* [EXERCISE INPUTS]

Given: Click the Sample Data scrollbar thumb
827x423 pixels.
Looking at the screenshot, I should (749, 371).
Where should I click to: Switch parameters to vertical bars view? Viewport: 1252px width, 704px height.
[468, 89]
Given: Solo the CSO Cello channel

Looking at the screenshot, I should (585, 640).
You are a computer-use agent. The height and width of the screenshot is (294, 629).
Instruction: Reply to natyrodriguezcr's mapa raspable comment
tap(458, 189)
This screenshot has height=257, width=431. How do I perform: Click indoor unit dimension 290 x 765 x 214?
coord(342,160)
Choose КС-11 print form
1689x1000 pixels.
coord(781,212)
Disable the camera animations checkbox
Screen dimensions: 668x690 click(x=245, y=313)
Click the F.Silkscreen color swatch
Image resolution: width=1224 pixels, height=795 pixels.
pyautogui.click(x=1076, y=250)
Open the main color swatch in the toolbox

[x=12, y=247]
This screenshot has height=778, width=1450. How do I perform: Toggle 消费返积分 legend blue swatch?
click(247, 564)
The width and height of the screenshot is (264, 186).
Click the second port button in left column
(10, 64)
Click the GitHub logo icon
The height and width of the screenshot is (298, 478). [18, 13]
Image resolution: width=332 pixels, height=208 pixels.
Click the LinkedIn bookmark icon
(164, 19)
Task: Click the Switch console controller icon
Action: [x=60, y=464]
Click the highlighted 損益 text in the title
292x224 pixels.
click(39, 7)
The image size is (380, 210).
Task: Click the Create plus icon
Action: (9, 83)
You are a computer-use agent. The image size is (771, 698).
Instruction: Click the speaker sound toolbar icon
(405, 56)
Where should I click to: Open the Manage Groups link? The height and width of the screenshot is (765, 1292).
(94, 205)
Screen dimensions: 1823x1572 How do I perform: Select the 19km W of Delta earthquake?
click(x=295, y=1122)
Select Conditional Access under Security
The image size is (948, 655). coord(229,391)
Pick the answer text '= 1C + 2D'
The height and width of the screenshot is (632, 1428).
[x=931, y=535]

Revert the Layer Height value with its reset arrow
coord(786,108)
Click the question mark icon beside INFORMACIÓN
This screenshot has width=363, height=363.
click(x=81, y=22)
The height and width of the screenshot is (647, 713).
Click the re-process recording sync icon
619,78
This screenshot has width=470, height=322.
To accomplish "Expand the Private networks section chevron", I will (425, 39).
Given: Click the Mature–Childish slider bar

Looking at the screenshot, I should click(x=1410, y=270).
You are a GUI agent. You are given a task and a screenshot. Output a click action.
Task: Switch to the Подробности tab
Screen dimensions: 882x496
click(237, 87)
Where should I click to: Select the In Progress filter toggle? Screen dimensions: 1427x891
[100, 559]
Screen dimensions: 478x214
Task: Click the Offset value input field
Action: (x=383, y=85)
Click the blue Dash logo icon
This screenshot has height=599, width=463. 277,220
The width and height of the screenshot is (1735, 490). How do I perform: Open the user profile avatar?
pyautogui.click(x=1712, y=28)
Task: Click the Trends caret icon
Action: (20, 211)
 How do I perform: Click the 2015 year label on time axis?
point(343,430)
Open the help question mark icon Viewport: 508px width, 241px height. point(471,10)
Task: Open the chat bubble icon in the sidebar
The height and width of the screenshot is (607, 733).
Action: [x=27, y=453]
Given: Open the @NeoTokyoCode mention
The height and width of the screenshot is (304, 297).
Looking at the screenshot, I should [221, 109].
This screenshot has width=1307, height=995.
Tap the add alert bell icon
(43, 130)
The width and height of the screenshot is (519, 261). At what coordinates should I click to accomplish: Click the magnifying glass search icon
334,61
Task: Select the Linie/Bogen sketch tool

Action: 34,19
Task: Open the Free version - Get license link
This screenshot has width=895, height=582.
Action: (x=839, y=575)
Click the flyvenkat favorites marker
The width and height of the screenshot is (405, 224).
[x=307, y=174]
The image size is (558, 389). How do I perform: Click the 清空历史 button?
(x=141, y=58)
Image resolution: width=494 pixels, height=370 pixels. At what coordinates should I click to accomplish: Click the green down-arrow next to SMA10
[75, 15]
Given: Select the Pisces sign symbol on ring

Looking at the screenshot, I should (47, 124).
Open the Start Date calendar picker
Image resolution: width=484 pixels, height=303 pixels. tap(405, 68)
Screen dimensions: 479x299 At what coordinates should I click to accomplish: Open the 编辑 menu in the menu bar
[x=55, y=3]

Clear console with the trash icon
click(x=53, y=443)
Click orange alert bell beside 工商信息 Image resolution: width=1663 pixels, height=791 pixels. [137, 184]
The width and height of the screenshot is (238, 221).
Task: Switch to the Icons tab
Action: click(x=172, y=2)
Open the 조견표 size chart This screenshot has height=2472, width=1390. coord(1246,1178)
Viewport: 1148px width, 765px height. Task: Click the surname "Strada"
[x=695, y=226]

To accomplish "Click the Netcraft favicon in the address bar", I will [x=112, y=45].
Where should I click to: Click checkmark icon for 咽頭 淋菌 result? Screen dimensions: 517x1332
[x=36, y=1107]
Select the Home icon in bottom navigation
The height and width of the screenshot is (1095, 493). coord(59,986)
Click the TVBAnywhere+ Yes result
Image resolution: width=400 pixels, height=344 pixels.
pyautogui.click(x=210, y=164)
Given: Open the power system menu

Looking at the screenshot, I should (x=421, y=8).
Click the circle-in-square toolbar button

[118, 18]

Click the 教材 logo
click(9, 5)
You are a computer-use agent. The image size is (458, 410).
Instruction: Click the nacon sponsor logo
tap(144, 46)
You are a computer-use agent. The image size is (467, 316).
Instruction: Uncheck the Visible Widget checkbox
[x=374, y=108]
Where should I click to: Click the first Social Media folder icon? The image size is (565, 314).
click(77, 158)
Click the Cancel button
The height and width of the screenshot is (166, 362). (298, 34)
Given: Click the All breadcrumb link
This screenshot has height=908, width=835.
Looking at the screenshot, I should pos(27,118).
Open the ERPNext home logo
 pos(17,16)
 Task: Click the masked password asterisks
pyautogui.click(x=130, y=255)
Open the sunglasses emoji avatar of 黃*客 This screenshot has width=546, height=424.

* [EXERCISE REQUIREMENTS] Pick out each line of the entries that contains the word "with".

* [TASK ANSWER]
Revert the Layer Height value with its reset arrow
Clear console with the trash icon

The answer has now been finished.